Schauffele missed his birdie putt. Clark holed. Both needed to birdie the last to match Scheffler. Both failed.

“When I went to bed last night, it’s not exactly how I envisioned walking off the 18th green,” said Schauffele, whose last victory was the 2022 Scottish Open.

“This sucks but I’ll lick my wounds and right back to it next week.”

Fitzpatrick’s challenge fades
England are still waiting for their first winner of the Players after Matt Fitzpatrick’s charge for the title stalled at the fourth hole, for the third successive round.

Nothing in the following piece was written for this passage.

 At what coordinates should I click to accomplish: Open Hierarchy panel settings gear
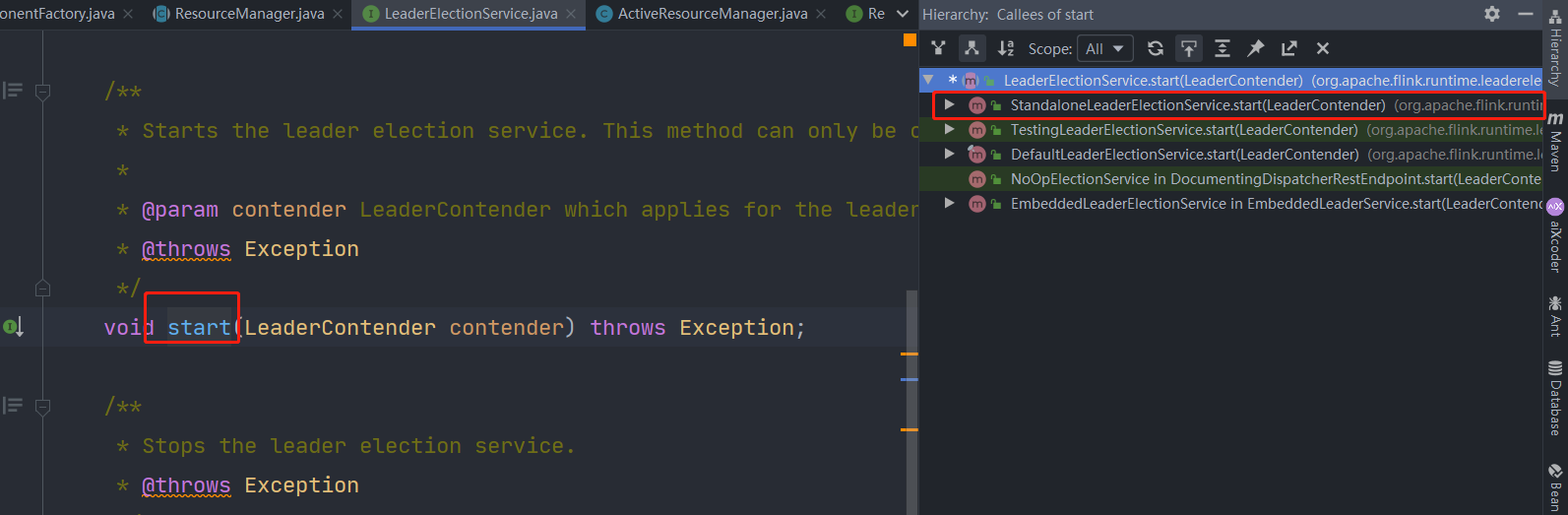click(1492, 14)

The 2022 US Open winner, who carded double-bogey sixes in rounds two and three, had joked after the third round about his approach on Sunday: “If I can play better on the fourth hole, that will probably be a good start.”

However, it once again proved his undoing.

He was two off the lead after opening with successive birdies, but a dropped shot at the fourth halted his momentum and further bogeys on the sixth and ninth meant he dropped out of contention.

But he closed with four successive birdies to finish on a high and in fifth on 16 under.

For Rory McIlroy, winner of this title in 2019, it was another rollercoaster week. He holed 26 birdies but finished 11 shots off the lead.

However, after his closing round of 72, which featured five birdies and five bogeys, he said he is “headed in the right direction”.

“After the first round, my expectations sort of went sky high because I was like, ‘oh, I think I’ve figured it out’,” said the Northern Irishman, who was joint leader on seven under on Thursday.

“Then the last three days were a little bit more of a struggle. I made enough birdies – it’s just a matter of getting rid of the bad stuff.”